Task instructions:
Each line in the entries below that holds the word "Collapse" belongs in the answer.

Stored items:
BEGIN

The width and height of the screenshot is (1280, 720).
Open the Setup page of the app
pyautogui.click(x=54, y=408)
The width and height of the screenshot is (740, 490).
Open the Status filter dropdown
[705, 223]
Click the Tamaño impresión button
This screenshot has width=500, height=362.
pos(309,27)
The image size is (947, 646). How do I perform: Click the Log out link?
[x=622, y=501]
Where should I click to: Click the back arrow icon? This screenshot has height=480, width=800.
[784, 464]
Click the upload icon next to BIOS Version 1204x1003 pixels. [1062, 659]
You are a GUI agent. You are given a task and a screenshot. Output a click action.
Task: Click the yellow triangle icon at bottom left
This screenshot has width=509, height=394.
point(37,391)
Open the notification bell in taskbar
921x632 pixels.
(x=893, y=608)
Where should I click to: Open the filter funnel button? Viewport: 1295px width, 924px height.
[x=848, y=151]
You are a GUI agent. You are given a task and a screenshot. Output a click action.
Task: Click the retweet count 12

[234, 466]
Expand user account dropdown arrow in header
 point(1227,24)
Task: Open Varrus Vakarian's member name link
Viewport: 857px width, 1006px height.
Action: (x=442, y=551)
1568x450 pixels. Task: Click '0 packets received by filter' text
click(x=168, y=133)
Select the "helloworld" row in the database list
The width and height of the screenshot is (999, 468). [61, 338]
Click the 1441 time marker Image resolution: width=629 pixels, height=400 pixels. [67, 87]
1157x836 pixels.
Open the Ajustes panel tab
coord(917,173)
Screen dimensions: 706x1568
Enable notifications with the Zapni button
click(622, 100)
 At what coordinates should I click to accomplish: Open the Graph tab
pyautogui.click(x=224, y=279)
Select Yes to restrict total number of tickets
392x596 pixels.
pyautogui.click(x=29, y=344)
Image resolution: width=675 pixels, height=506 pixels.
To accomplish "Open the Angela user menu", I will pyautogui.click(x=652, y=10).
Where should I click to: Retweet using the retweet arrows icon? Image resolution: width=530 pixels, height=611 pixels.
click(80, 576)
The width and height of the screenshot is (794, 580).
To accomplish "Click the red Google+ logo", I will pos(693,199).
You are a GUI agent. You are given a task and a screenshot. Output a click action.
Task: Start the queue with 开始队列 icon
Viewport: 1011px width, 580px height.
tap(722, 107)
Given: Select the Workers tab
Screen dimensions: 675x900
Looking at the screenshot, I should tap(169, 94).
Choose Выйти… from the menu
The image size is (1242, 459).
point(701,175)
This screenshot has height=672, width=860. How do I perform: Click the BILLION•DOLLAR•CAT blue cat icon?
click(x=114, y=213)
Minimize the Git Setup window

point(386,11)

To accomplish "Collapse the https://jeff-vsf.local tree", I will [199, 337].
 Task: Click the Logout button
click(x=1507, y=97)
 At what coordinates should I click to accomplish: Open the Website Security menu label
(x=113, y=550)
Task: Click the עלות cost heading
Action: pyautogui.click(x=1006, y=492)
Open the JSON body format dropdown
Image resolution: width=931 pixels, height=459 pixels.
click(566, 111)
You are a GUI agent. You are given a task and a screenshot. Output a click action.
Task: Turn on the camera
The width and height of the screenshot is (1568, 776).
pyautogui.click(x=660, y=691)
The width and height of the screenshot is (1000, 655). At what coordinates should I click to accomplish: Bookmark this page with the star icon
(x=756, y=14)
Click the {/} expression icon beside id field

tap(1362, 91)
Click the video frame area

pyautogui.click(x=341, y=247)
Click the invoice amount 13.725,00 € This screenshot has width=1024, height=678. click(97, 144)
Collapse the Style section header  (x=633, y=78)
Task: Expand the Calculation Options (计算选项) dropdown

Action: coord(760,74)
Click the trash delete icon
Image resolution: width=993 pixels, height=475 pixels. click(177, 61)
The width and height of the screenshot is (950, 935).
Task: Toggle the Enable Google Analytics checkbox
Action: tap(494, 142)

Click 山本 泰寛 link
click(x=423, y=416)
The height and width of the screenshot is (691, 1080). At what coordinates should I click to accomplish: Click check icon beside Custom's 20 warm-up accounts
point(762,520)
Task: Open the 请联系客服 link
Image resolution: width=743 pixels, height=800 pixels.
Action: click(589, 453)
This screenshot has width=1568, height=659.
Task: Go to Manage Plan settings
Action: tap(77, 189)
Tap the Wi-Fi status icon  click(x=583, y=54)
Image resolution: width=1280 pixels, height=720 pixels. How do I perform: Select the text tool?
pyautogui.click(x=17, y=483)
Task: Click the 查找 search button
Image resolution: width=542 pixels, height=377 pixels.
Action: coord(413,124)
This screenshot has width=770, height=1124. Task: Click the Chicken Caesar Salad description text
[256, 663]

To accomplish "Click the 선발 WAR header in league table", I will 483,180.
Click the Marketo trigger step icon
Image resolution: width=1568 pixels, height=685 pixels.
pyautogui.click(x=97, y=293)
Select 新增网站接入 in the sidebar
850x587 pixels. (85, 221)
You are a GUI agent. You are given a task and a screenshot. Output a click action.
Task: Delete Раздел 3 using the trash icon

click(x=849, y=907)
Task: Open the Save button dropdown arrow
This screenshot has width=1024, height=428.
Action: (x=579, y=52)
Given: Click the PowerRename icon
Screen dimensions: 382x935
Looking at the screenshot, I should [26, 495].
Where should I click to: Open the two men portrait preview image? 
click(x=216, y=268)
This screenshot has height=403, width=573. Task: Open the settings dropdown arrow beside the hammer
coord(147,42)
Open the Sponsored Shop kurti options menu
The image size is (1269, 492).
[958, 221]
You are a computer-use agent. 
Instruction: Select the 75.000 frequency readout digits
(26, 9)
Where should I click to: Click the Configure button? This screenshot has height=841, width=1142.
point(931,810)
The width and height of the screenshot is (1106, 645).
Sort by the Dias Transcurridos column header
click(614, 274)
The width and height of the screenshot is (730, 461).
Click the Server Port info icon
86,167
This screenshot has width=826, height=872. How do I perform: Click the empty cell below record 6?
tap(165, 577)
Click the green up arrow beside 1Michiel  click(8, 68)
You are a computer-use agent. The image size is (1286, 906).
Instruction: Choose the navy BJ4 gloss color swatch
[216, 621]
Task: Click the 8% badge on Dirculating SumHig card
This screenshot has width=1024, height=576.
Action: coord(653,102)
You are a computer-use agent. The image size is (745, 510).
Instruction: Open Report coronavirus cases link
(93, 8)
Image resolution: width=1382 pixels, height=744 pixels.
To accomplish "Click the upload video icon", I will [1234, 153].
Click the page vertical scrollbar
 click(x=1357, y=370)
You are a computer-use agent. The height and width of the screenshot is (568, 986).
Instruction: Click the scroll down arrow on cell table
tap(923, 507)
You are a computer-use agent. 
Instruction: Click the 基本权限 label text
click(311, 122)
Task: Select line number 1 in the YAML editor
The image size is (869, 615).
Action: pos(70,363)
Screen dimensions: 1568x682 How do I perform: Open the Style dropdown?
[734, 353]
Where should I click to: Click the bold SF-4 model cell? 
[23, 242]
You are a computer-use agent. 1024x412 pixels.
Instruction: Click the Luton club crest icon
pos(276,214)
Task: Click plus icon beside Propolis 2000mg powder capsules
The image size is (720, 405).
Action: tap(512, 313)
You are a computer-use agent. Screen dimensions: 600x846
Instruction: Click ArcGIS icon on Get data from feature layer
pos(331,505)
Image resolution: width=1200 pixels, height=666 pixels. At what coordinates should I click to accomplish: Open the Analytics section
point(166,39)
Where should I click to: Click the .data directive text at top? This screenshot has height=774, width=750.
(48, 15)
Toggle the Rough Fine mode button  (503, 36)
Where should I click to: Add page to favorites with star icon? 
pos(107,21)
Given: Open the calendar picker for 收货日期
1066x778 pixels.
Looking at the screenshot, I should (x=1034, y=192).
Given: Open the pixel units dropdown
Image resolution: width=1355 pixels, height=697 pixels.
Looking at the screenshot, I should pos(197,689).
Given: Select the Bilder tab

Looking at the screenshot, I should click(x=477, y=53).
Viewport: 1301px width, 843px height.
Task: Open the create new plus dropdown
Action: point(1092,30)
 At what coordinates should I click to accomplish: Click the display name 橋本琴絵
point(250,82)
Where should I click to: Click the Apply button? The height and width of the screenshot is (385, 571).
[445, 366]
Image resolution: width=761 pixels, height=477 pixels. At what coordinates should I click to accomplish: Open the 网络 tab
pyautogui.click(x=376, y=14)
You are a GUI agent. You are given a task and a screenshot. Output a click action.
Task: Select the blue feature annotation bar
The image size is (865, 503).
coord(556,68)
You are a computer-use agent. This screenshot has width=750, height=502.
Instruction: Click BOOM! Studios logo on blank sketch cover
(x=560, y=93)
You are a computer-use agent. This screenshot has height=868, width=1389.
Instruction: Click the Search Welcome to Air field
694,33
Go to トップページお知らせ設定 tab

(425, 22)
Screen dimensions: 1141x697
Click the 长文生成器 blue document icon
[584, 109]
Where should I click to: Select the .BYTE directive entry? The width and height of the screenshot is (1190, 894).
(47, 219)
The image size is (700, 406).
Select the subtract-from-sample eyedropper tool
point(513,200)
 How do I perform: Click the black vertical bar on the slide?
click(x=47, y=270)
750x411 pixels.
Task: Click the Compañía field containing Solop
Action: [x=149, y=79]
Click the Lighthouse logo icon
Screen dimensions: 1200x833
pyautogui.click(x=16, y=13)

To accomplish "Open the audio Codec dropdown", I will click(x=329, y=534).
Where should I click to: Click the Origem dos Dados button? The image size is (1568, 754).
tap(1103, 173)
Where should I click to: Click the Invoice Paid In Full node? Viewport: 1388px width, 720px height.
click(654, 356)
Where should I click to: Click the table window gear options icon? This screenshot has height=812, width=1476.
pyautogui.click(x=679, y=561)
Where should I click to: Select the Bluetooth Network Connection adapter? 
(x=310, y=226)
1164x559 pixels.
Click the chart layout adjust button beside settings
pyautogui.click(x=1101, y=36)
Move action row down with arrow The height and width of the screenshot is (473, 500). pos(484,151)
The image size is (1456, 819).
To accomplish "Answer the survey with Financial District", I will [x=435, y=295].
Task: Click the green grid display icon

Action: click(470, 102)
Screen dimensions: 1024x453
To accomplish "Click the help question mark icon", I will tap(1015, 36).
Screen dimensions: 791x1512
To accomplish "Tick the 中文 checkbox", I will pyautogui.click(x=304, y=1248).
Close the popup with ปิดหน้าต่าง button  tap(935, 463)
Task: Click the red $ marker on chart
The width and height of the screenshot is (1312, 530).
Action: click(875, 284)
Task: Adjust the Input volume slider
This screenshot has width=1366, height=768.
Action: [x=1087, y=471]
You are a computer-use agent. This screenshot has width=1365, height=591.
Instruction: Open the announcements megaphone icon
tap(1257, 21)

END

Response box:
To accomplish "Collapse the https://jeff-vsf.local tree", I will [199, 337].
Collapse the Style section header  (x=633, y=78)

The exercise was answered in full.